Inferring Phylogenies
Joseph Felsenstein
2004
580 pages
paper
About This Title
Phylogenies (evolutionary trees) are basic to thinking about and analyzing differences between species. Statistical, computational, and algorithmic work on them has been ongoing for four decades, with great advances in understanding. Yet no book has summarized this work until now. Inferring Phylogenies explains clearly the assumptions and logic of making inferences about phylogenies, and using them to make inferences about evolutionary processes. It is an essential text and reference for anyone who wants to understand how phylogenies are reconstructed and how they are used.
As phylogenies are inferred with various kinds of data, this book concentrates on some of the central ones: discretely coded characters, molecular sequences, gene frequencies, and quantitative traits. Also covered are restriction sites, RAPDs, and microsatellites.

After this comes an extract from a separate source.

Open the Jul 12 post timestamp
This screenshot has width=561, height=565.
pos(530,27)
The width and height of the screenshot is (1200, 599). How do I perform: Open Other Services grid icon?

Inferring Phylogenies is intended for graduate-level courses, assuming some knowledge of statistics, mathematics (calculus and fundamental matrix algebra), molecular sequences, and quantitative genetics.
Back to top
About the Author(s)
Joe Felsenstein is Professor in the Department of Genome Sciences at the University of Washington, Seattle, where he has taught for more than thirty years. He earned a B.S. (Honors) in Zoology from the University of Wisconsin, Madison, and a Ph.D. in Zoology from the University of Chicago. Dr. Felsenstein is the author of the widely used PHYLIP package of programs for inferring phylogenies. He served as President of the Society for the Study of Evolution in 1993 and has received numerous awards, including: election to membership in the American Academy of Arts and Sciences (1992); the Sewall Wright Award, American Society of Naturalists (1993; election to membership in the National Academy of Sciences (1999); and the Weldon Memorial Prize, Oxford University (2000). His work has ranged from theoretical evolutionary genetics to statistical methods for inferring phylogenies. His current research interests include the development of coalescent-based Markov Chain Monte Carlo methods of computing likelihoods for models of evolution within species, and development of statistical methods for inferences about quantitative characters within and between species.
The Author at Work
Joe presenting at the 2004 SSE meeting in Fort Collins, CO.
Companion Webpages
Errata: http://evolution.gs.washington.edu/book/typos.html
Datasets: http://evolution.gs.washington.edu/book/datasets.html
Back to top
Reviews and Commentary
“Joe Felsenstein has had more positive influence on the statistical revolution of phylogenetics than any other researcher in the field. For that reason, many biologists view him as the father of statistical phylogenetics. It was with this in mind that I finally got my hands on his long-awaited book, Inferring Phylogenies. The short answer is: it delivers. . . . Inferring Phylogenies is quite simply an instant classic.”
—AJ Drummond, Heredity
“The book is full of expert insights, as one would expect from an author who has made important original contributions to many of the areas he covers. Felsenstein provides beautiful and creative accounts of many topics. . . . It will be a long time before there will be a comparable book; perhaps the field is now growing too fast for there to ever be one. The publication of Inferring Phylogenies is a milestone for evolutionary biology in general and phylogenetics in particular.”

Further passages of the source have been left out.